● Work instruction
Below are some records. Return exactly the lines from the one with "Task: Select the Format Painter brush icon" to the one with "Click the 作成中 status badge", and nothing else.

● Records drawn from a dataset
* * * *

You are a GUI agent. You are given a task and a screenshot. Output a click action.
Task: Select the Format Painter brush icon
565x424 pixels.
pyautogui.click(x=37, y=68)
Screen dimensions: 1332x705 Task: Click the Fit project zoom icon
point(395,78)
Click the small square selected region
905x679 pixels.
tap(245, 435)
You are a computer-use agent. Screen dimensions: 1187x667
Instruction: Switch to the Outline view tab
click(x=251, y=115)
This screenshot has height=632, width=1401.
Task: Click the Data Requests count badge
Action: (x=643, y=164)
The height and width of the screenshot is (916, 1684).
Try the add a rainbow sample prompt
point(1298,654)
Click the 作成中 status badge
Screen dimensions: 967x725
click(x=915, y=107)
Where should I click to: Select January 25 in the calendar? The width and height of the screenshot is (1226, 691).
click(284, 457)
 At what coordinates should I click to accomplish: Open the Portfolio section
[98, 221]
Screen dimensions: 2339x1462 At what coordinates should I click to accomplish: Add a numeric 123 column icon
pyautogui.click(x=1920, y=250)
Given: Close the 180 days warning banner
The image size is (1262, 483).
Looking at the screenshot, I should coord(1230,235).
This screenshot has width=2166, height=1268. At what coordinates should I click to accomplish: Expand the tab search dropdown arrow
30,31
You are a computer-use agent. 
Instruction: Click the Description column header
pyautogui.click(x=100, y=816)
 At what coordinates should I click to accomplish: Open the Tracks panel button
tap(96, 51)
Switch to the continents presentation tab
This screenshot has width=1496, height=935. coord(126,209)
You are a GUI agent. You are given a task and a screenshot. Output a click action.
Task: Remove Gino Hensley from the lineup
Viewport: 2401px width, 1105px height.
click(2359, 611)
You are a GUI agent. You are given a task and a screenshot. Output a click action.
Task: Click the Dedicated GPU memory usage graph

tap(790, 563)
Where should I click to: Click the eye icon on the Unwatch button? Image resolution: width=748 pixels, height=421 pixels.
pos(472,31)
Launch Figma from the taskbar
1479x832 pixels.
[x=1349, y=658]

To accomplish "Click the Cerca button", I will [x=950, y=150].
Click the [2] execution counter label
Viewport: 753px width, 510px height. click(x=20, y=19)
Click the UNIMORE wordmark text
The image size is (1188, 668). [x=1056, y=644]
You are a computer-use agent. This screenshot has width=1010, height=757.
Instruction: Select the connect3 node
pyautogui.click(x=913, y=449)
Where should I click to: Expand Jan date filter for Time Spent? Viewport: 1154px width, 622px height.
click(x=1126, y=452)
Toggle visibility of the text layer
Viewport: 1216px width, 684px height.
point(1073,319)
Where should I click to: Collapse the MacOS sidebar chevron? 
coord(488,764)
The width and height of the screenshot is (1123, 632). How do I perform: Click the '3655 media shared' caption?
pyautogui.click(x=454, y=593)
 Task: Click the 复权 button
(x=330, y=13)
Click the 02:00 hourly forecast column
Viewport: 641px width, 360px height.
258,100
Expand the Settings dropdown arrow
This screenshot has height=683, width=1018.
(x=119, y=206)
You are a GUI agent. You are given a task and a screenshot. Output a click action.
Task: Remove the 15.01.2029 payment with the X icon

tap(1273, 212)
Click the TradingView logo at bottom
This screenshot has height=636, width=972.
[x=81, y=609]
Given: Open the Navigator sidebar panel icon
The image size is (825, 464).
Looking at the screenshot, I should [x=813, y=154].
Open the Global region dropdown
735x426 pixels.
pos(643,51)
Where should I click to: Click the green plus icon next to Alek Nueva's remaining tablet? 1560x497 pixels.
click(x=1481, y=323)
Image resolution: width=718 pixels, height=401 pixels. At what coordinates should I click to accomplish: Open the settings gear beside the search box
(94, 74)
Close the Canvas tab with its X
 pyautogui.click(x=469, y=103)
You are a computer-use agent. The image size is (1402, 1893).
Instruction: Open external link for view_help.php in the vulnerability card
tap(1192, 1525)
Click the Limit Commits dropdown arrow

* * * *

● Output for this exercise
Task: Select the Format Painter brush icon
565x424 pixels.
pyautogui.click(x=37, y=68)
Screen dimensions: 1332x705 Task: Click the Fit project zoom icon
point(395,78)
Click the small square selected region
905x679 pixels.
tap(245, 435)
You are a computer-use agent. Screen dimensions: 1187x667
Instruction: Switch to the Outline view tab
click(x=251, y=115)
This screenshot has height=632, width=1401.
Task: Click the Data Requests count badge
Action: (x=643, y=164)
The height and width of the screenshot is (916, 1684).
Try the add a rainbow sample prompt
point(1298,654)
Click the 作成中 status badge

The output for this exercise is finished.